Posted by: Bernard Yomtov | May 15, 2005 at 04:56 PM
This used to be thought to be the case, as people spoke of "wage-push" inflation, but I don't think this is a widely held view at this time.
It appears I'll need to update my limited economics background.
It is also possible for wages to rise while declining as a share of income. Remember that production increases increase income. How that increase is divided is a separate matter.
One would assume the recent productivity gains have been captured by capital, given recent weak wage growth. This may counter Ogosdinos' theory that capitalism offers workers an ever increasing share of the goods over time. Instead, workers can get more of goods when they can enforce a claim on a greater share. Right now they can't.
Posted by: notyou | May 15, 2005 at 07:52 PM
Yomtov: If wages increase [say because of tough union action], businesses may or may not, depending on elasticities, be able to pass that off to consumers. If they succeed, profits aren't squeezed, but the increased buying power of wage-earners vanishes. What's the difference between demand-pull and wage-push inflation? Are you saying that nobody believes in demand-pull inflation either? If I'm understanding this right, they're two sides of the same coin and the difference rides only on which market mechanism dominates. Do businesses increase prices because they are incurring higher labor costs or do they increase prices because they suddenly find an increased demand? But whichever it is, it seems to have no bearing on the issue of how wages and prices track one another.
But if nobody believes in wage-push inflation, this is great news for liberals. It means that there is no serious ideological opposition to unionization any more. And so much for all the incomes and price policies of the 70s.
Yomtov, I'd be grateful if you explained why it might be that no one believes in wage-push inflation any more.
I'm beginning to see your point about wages. If the wage rate = price level * the productivity of labor, and the productivity of labor is ever increasing, the wage rate has to grow faster than the price level.
Posted by: Ogosdinos | May 16, 2005 at 12:37 AM
Ogosdinos,
I'm no macroeconomics whiz, so I can't answer your good questions too precisely. Suffice it to say, for now, that inflation has to do with the money supply relative to production, the degree to which people want to hold money (as opposed to longer term investments), and interest rates and so on.
It's important to note that a price increase in one sector of the economy does not necessarily imply inflation. Prices elsewhere may drop. Relative prices - the price of one good in terms of another: how many apples an orange costs - change constantly.

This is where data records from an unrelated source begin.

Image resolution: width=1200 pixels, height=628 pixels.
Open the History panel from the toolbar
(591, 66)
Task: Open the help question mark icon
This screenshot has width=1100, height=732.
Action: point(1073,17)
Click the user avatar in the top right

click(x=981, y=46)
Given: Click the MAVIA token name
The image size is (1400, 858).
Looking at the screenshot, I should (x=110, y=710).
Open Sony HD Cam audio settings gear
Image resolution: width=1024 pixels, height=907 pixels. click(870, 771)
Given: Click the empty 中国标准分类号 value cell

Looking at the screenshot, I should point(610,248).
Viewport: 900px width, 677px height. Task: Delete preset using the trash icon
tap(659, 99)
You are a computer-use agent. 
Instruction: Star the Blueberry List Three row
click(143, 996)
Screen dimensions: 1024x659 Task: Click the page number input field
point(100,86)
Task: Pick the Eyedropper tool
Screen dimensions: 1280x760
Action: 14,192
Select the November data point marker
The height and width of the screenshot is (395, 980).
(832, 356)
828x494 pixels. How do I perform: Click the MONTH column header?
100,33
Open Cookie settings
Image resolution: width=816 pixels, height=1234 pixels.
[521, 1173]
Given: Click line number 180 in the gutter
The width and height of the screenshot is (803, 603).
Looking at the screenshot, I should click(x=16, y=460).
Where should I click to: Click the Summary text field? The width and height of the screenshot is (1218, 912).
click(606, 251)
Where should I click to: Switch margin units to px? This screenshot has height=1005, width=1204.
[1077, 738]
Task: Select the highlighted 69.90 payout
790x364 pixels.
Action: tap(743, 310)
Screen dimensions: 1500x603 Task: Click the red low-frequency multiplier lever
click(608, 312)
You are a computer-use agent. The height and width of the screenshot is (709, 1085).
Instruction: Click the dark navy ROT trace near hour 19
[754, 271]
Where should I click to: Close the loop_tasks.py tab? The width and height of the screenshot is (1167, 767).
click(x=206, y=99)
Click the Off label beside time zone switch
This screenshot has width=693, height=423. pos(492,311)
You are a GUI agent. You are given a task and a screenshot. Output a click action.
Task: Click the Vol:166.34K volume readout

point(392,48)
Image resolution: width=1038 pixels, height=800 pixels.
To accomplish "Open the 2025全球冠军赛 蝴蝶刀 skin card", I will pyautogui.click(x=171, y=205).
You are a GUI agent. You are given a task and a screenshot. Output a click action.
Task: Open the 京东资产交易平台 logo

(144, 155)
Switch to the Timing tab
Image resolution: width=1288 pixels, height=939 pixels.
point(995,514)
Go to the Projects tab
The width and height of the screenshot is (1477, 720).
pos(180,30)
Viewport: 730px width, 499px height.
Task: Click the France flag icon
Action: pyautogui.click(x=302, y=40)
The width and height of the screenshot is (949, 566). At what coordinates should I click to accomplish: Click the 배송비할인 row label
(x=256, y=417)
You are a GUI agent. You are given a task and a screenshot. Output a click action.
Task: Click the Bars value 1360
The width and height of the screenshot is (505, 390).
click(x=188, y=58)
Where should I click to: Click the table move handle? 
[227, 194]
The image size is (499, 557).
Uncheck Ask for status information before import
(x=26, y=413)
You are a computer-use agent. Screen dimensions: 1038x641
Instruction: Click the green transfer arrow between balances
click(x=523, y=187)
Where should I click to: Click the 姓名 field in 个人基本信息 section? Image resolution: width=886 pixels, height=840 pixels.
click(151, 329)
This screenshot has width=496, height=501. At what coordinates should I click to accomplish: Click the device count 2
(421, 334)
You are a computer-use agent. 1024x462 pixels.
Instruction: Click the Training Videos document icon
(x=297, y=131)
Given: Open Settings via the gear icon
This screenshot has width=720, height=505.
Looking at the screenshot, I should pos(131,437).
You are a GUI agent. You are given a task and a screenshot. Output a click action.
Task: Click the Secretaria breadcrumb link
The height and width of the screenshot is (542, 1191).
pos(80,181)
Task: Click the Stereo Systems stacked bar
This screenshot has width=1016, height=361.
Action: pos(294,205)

Suppose the UAW extracts major wage increases from the car companies. What happens? The price of cars may rise, but then fewer will be sold. Demand for steel and rubber may drop. Some workers, and car salesmen, may be laid off, reducing demand elsewhere in the economy. Some people who were thinking of buying a new car will change their mind and keep the old one. Used car prices rise, etc. The effects are manifold, but the point is that this by itself does not increase inflation.
I'm going to try to give you a better answer, but it will take a while.